> GOAL: Please rewrite the rows below, changing every "Task" to "Goal" and keeping all else the same. Leave the pictures out of your answer.

--- BEGIN ---

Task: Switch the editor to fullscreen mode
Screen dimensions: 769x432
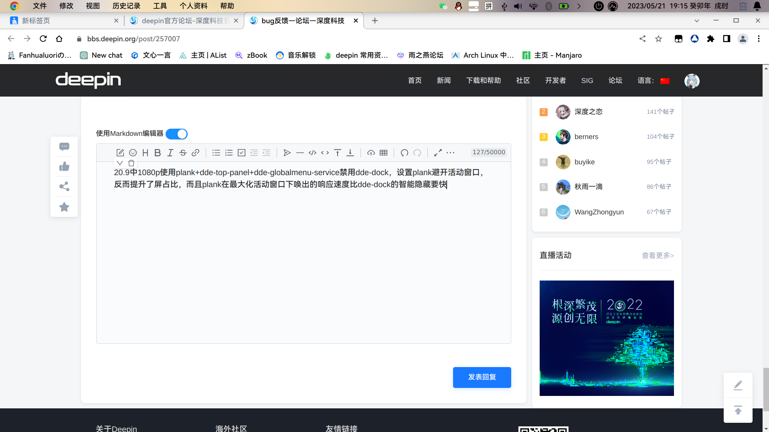Action: (x=438, y=153)
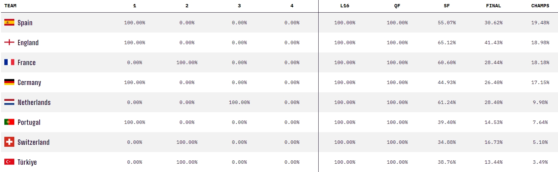Select Spain's 19.48% champs probability cell
Image resolution: width=558 pixels, height=172 pixels.
540,23
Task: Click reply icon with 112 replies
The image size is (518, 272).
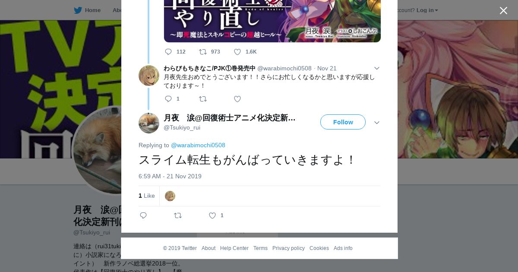Action: coord(168,52)
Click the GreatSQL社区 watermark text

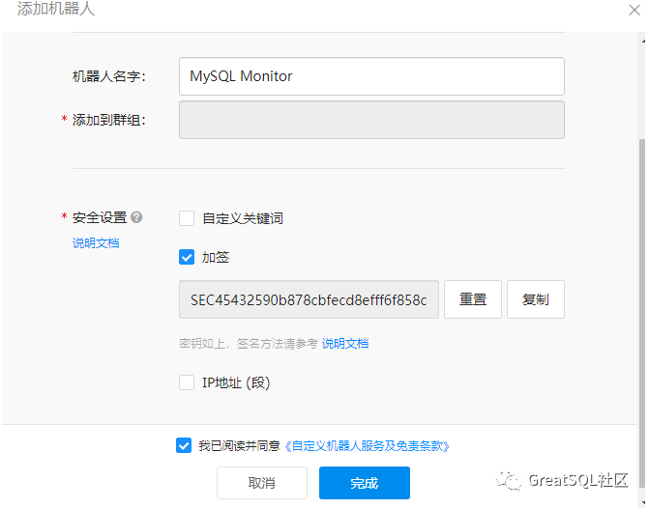pos(578,480)
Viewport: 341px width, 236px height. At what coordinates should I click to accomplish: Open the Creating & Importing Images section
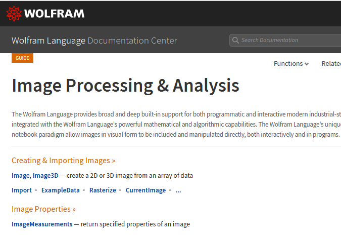point(63,161)
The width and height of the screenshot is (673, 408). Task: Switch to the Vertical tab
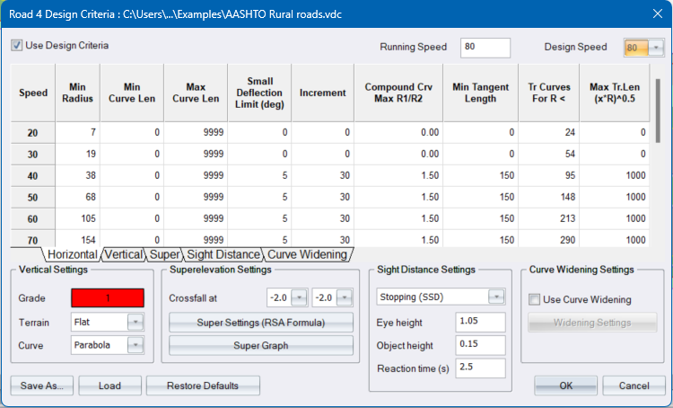point(123,255)
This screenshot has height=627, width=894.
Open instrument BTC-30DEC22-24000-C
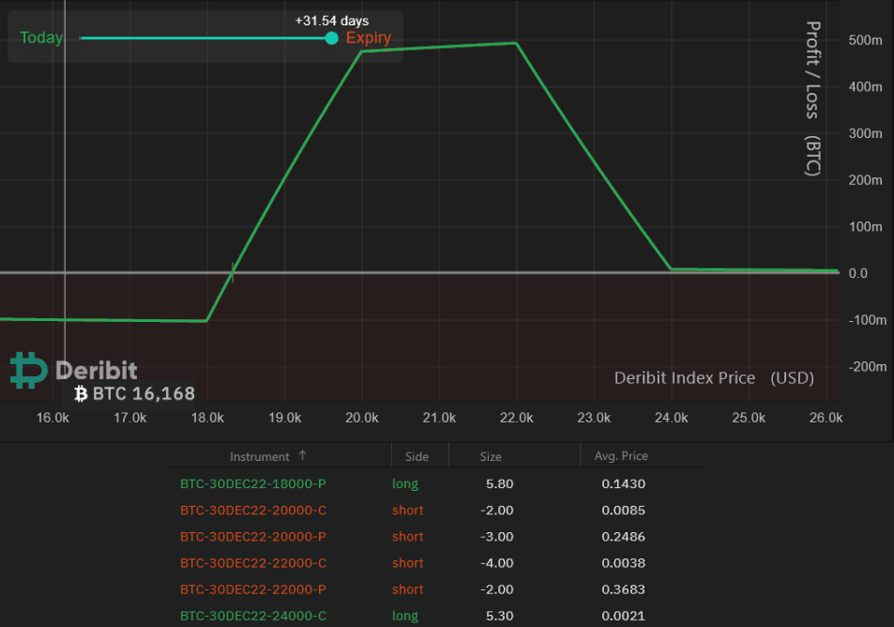pyautogui.click(x=253, y=616)
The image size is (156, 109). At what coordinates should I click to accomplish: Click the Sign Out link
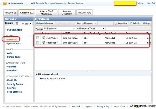[x=151, y=3]
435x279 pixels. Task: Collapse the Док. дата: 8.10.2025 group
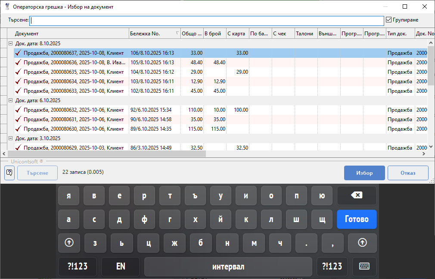click(x=10, y=44)
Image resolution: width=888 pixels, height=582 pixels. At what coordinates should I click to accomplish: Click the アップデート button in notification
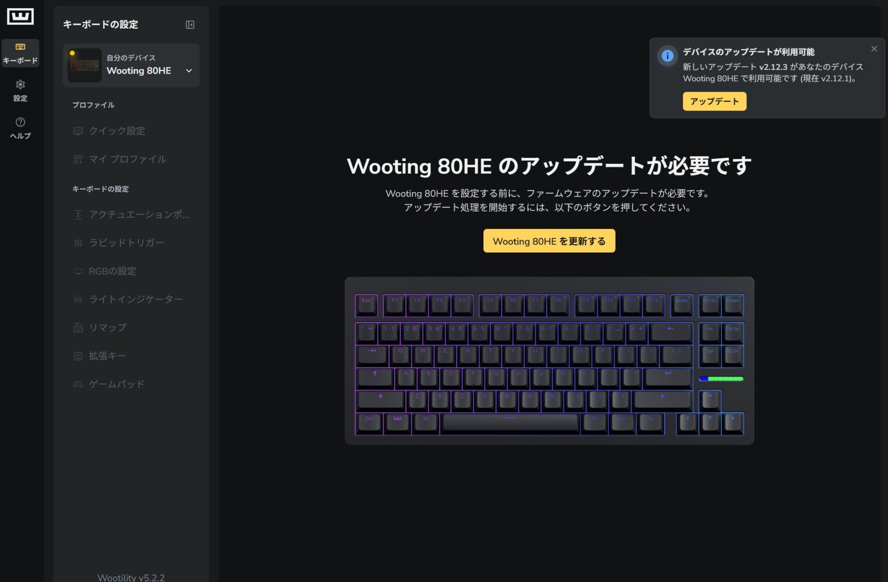click(714, 101)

--- END ---

> WRITTEN REPLY:
Goal: Switch the editor to fullscreen mode
Screen dimensions: 769x432
Action: (x=438, y=153)
Select Spain's 19.48% champs probability cell
Image resolution: width=558 pixels, height=172 pixels.
540,23
Goal: Click reply icon with 112 replies
The image size is (518, 272).
Action: coord(168,52)
Click the GreatSQL社区 watermark text

pos(578,480)
Viewport: 341px width, 236px height. At what coordinates should I click to accomplish: Open the Creating & Importing Images section
point(63,161)
The width and height of the screenshot is (673, 408). Goal: Switch to the Vertical tab
point(123,255)
This screenshot has height=627, width=894.
Open instrument BTC-30DEC22-24000-C
pyautogui.click(x=253, y=616)
The image size is (156, 109). At what coordinates should I click to accomplish: Click the Sign Out link
[x=151, y=3]
435x279 pixels. Goal: Collapse the Док. дата: 8.10.2025 group
click(x=10, y=44)
Image resolution: width=888 pixels, height=582 pixels. At what coordinates should I click to accomplish: Click the アップデート button in notification
click(714, 101)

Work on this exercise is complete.